最終選考の倍率の高さから、地域探究・貢献入試の難易度が高いと判断されがちですが、最終選考は1次選考、2次選考と異なり、絶対評価で行われることが明記されています。つまり、他の受験生の得点は無関係に、共通テストで240/300点(80%)以上を得点できれば自動的に合格となるため、共通テストの得点が合否を左右する重要な要素となります。

■ 合否判定
2次選考合格者のうち、共通テスト(配点300点)の得点が240点以上の者を合格とします。

早稲田大学 地域探究・貢献入試 入学試験要項

例えば、2024年度の文化構想学部では、2次選考合格者15人中4人が最終選考に合格しています。これは、15人中4人だけが共通テストで80%以上を得点できたことを示しています。一方、スポーツ科学部では2次選考合格者3人全員が共通テストで80%以上を得点できなかったため、最終選考合格者は0名となりました。

つまり、2次選考(総合試験)合格者であっても、共通テストで80%を超えることのできる受験生は少数であり、共通テストが関門であることが分かります。



02|過去の入試データ

2024年度

  • 2024年度は地域探究・貢献入試の開始以来、初めて志願者数の合計が200名を切りました。

  • 1次選考の倍率は全学部平均で1.4倍と過去最も低い数値です。

  • 人間科学部は志願者数12名全員が1次選考に合格しています。1次選考合格率100%は過去初めてです。


2023年度

  • 2023年度の志願者数は全学部合計242名と、前年より増加しました。

  • 1次選考の倍率は全学部平均で1.5倍でしたが、文学部と文化構想学部の倍率が特に高く、1.9倍でした。

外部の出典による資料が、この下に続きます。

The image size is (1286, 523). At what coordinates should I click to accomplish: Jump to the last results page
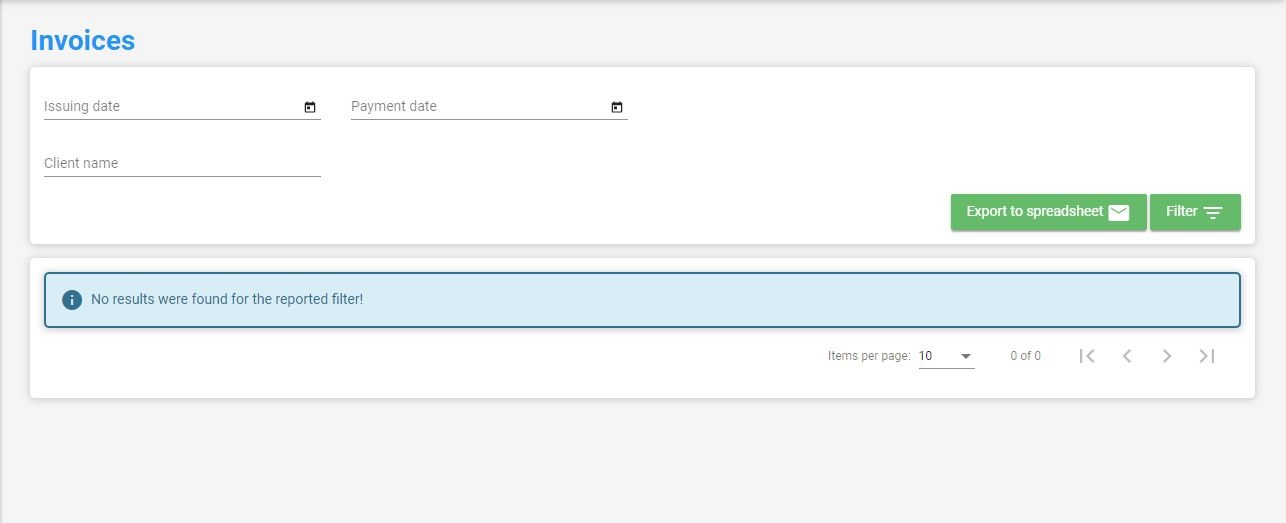click(1207, 356)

  • 最終選考の合格者数は全学部で合計16名と少なく、特に文化構想学部では最終選考の合格者が0名でした。


2022年度

  • 2022年度の1次選考倍率は平均1.7倍とやや高めでした。

  • 商学部では1次選考合格者数が31名と多い一方で、2次選考での倍率が6.0倍と非常に高く、競争が激しいことが分かります。

  • 最終選考では、多くの学部で合格者が出なかった年となり、特にスポーツ科学部では最終選考合格者が0名でした。


2021年度

  • 2021年度は全体的に志願者数が少なく、特に文学部の志願者数は53名と低かったです。

  • 1次選考の倍率は全学部平均で1.6倍であり、安定した倍率となっています。

  • 文化構想学部の2次選考倍率は36.0倍と非常に高く、最終選考合格者が0名でした。


2020年度

  • 2020年度は1次選考の倍率が全学部平均で1.5倍と比較的低かった年です。

  • 文学部の2次選考倍率が11.0倍と高く、最終選考合格者数は2名にとどまりました。

  • 人間科学部では1次選考合格者が54名と多かった一方で、2次選考の倍率は4.8倍でした。


2019年度

  • 2019年度の1次選考倍率は全学部平均で1.4倍であり、安定した倍率を維持しています。

  • 文化構想学部の2次選考倍率は3.7倍と比較的低く、最終選考合格者数は4名でした。

  • 商学部では1次選考合格者数が37名と多い一方で、2次選考倍率は7.4倍と高く、厳しい選抜が行われました。


2018年度

  • 地域探究・貢献入試初年度にあたる2018年度は1次選考の倍率が全学部平均で1.4倍でした。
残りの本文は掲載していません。